The investigators have asked three critical hypotheses to explain the regulation of bacterial DMSP degradation: that involve investigations on the energy constraints of DMSP cycling, the role that DMSP concentration in the oceans plays, and the sulfur requirements for bacterial growth. These research areas serve as the focus for hypothesis-driven laboratory and field studies using functional genomics approaches that will track patterns in gene expression in relation to sulfur metabolism. The hypotheses will be tested with:
1) chemostat systems with a model marine bacterium Silicibacter pomeroyi;
2) microcosm experiments with Gulf of Mexico seawater; and
3) field studies at various sites in the Gulf of Mexico. Marine bacterioplankton play a key role in regulating the flux of DMSP-derived sulfur to the atmosphere, a process of great importance for global climate regulation and marine productivity.

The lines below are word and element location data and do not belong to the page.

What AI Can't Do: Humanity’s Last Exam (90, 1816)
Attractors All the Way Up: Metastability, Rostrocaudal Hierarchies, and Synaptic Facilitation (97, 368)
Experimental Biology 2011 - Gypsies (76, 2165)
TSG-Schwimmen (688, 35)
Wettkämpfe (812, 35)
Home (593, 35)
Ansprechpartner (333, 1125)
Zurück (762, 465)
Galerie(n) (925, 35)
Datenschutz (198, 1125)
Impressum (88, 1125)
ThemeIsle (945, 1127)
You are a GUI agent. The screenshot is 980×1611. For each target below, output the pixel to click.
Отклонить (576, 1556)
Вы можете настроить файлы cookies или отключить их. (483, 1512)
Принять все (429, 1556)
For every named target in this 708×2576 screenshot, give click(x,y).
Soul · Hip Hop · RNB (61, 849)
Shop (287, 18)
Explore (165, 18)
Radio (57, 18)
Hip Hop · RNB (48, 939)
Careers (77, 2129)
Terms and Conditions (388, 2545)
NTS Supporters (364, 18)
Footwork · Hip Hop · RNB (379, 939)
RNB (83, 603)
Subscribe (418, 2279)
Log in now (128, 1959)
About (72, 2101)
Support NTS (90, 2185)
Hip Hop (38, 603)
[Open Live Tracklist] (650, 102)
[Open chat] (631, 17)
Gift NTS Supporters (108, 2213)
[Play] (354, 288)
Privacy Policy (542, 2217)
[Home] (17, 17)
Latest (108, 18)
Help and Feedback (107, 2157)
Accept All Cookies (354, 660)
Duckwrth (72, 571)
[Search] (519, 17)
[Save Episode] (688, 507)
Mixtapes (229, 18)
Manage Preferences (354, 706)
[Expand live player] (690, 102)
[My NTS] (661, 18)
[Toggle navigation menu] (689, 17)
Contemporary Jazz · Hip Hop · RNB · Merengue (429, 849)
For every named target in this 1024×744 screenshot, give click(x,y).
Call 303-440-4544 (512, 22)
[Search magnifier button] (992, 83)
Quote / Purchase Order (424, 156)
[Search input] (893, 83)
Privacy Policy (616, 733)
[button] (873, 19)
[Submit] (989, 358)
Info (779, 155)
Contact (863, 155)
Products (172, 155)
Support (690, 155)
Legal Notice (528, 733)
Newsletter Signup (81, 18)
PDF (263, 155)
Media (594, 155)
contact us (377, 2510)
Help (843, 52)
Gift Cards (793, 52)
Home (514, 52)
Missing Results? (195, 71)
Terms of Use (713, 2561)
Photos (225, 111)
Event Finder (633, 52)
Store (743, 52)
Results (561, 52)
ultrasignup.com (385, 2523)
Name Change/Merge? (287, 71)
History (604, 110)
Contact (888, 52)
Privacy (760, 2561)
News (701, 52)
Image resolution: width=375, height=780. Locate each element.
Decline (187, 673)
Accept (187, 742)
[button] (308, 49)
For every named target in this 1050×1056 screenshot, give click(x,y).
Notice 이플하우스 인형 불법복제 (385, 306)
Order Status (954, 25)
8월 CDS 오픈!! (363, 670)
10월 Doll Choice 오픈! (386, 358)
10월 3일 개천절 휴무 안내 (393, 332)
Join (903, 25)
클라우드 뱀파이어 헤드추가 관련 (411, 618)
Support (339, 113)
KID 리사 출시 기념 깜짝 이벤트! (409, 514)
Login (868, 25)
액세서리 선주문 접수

The investigators will also be involved in graduate and undergraduate student education, and two post-doctoral associates will be trained to address multidisciplinary challenges in environmental microbiology. High school biology students in Athens, GA will participate in marine microbial biology research that includes bacterial diversity and discovery studies in coastal Georgia, follow-up training in molecular tools and bioinformatics in their own classroom, and summer internships at the University of Georgia and Dauphin Island Sea Laboratory.

(The description above is from the NSF Award Abstract).